Despite receiving mostly positive reviews on Steam (though most of which are daft attempts at being funny), the game wasn’t really that well received by critics – of those who’d actually received the game ahead of release. It was described as a lacklustre attempt at creating shock and disgust, but ultimately becoming more humorous and pathetic than actually shocking.

Kotaku’s Chris Suellentrop said this about the game:

Hatred looks like a parody of what a Columbine-era parent feared about video games. Yet the experience of playing it is more American Movie than American Psycho. I began to think of it as an interactive Coven (pronounced, as devotees know, with a long “O”), the misbegotten short horror film chronicled by the cult 1999 documentary. On the other hand, that’s unfair to Coven.

Eurogamer’s Dan Whitehead said:

This is a game that wants to have the wider world clutching its pearls, wringing its hands and demanding something must be done to protect us from such a mean and nasty experience. It so desperately wants to be notorious and dangerous, but it’s really the gaming equivalent of a stroppy 14-year-old slamming his bedroom door because his parents won’t let him wear his Cradle of Filth t-shirt to Grandma’s house for Sunday lunch.

Destructoid’s Chris Carter said:

Where Hatred partly fails is that it doesn’t really make any meaningful statements in regards to its violence. That that it needs to, mind, it kind of just “is.” The main character (who is not named) hates the world, so he’s going to take down as many people as he can before he dies. That’s basically it. He starts in his neighborhood, then branches out across the surrounding area, using various forms of transportation to do it.

Other sites, like Polygon, didn’t even review the game.

Opinion: Why is Hatred Spawning Debates on Morals in Games?

Hatred was ultimately the most perfectly marketed game of 2015. It had controversy, it had publications from all over writing about the game, it also had slight main-stream interest. It was also said to be so disturbing, that it became an Adult Only game.

What was released however was a poor attempt at being noticed. The game has since fluttered off the radar. Sure, the developers are still supporting the game for the few which insist on playing it. Hell, the game only has around 83,000 owners, and the average play time is around 4 minutes, according to Steam Spy.
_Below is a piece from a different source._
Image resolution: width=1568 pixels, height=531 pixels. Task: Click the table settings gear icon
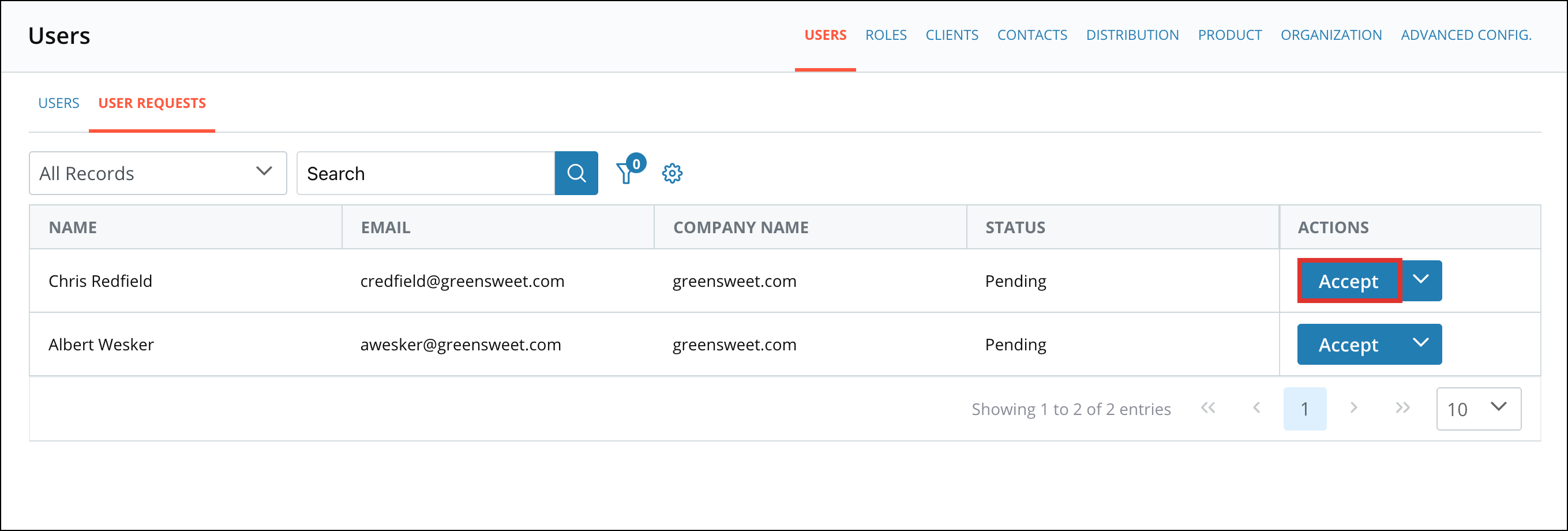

Frankly, before release, Hatred was hot shit. It had the ingredients to be the next must-have banned game. Unfortunately, it was released a couple of decades too late where aimlessly killing people in video games has sadly become a commonplace feature. We’ve got GTA, we’ve got Call of Duty, we’ve got games like DayZ, RUST, and more, where players are laid bare to get slaughtered, often in the name of politics and war, or in GTA’s case, because you can.

That’s why I believe Hatred is this year’s biggest flop.